TRAVAIL À FAIRE —
A) Répondez aux questions suivantes sur l'article consacré au déraillement de Lac-Mégantic.
(i) Combien de décès les autorités ont-elles confirmés lundi ?
(ii) Combien de techniciens spécialisés en scène de crime ont été déployés sur les lieux ?
(iii) Quel nom désigne les abords immédiats de l'explosion ?
B) Poursuivez l'article sur le déraillement de Lac-Mégantic à la suite de sa dernière phrase.

*** TEXTE EXTRAIT

Alors que les résidants de Lac-Mégantic n'ont que peu d'espoir que leurs proches portés disparus soient retrouvés vivants, la Sûreté du Québec a confirmé que huit nouveaux cadavres ont été retrouvés aux abords du lieu où a déraillé samedi un train rempli de pétrole, qui a enflammé leur village.

Cela porte donc à 13 le nombre de décès confirmés par les autorités, lundi.

Et environ 40 personnes manquent toujours à l'appel, selon la police. Leur nombre a augmenté car plus de gens ont contacté les autorités pour rapporter des disparus.

Mais ce bilan est sûrement en-deçà de la réalité, disent certains résidants.

Car ceux qui sont rapportés disparus sont vraisemblablement les clients du Musi-Café, ceux qui y faisaient la fête, avec leurs amis, croit Mélanie St-Cyr, qui habite la première maison à l'extérieur du périmètre évacué.

Elle fait partie de ceux qui craignent que le compte réel ne soit encore plus lourd.

«Il y a beaucoup de gens seuls, qui vivent dans les logements autour. Des gens âgés. Qui n'ont personne pour voir qu'ils sont disparus», s'inquiète-t-elle.

Les lieux évacués sont déclarés «scène de crime», a déclaré le sergent Benoît Richard, de la Sûreté du Québec.

L'enquête sur la collision et le déraillement du train progresse, a-t-il indiqué en fin d'après-midi, lundi. Une centaine de policiers, de partout au Québec, ont été déployés sur les lieux. Sans compter 12 techniciens spécialisés en scène de crime.

«Mais il reste encore beaucoup à faire», a-t-il averti.

D'ailleurs, le danger ne semblait pas entièrement écarté lundi, alors que les pompiers arrosaient toujours des wagons du train.

«À titre préventif», a indiqué la mairesse Colette Roy-Laroche.

Pour l'enquête, aucune hypothèse n'est écartée: que quelqu'un ait abîmé le train, une défaillance mécanique, un acte criminel, ou une autre cause.

Le sergent a révélé que ses agents et les autres experts sur le terrain ont maintenant accès à l'ensemble des lieux du drame, dont les abords immédiats de l'explosion, désignés «zone rouge».

******
*** DONNÉES BRUTES

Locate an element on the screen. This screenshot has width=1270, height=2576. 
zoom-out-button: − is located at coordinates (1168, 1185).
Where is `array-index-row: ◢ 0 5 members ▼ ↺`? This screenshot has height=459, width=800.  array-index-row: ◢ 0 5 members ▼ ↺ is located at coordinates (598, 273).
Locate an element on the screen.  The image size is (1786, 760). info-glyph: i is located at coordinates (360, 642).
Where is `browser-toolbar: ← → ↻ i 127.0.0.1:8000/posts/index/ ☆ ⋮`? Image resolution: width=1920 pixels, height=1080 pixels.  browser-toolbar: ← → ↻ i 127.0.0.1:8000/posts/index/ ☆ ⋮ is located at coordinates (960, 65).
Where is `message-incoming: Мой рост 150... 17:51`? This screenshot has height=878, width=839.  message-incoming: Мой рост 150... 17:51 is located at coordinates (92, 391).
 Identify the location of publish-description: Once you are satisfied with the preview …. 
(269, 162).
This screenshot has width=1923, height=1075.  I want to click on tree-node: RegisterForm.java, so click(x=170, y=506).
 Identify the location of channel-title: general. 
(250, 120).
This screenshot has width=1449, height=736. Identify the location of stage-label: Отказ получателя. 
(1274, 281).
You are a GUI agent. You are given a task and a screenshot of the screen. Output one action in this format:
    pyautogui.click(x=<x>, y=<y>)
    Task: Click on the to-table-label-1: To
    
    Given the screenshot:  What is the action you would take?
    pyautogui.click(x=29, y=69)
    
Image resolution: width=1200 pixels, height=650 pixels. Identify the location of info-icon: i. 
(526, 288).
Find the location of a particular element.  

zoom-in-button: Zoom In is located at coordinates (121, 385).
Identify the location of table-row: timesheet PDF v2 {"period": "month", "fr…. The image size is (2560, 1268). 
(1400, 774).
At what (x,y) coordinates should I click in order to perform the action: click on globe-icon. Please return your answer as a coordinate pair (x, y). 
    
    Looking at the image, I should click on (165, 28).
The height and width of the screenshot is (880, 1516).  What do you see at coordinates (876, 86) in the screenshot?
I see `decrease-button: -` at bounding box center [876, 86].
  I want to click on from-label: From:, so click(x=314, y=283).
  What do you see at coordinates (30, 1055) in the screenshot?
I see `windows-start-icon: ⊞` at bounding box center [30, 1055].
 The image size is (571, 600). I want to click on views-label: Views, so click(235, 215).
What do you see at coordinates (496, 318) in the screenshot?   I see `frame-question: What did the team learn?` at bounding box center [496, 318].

******

LISTE DES RÉPONSES —
A)
(i) 13
(ii) 12
(iii) «zone rouge»

B)
Il se refuse toutefois à donner le sexe des personnes retrouvées et à quel endroit leurs corps ont été découverts.

Les policiers indiquent que plusieurs témoins ont été rencontrés au cours des dernières heures afin de déterminer les circonstances de la catastrophe. Un encadrement particulier est aussi offert aux familles des personnes disparues.

Trois experts du Service de la pathologie de Montréal participent entre autres aux recherches, a indiqué la porte-parole du Bureau du coroner, Geneviève Guilbault.

Un travail d'expertise d'identification des corps sera mené au cours des prochaines heures sur les cinq corps retrouvés en fin de semaine. Des fiches dentaires seront entre autres utilisées pour tenter d'identifier les corps, en plus des tests d'ADN. Une anthropologue judiciaire s'ajoutera à l'équipe, notamment pour analyser les ossements, si cela s'avère nécessaire.

Il est possible que certaines victimes ne puissent jamais être identifiées.

«On ne peut rien exclure», a dit Mme Guilbault. «Il s'agit d'un événement exceptionnel, d'une gravité extrême».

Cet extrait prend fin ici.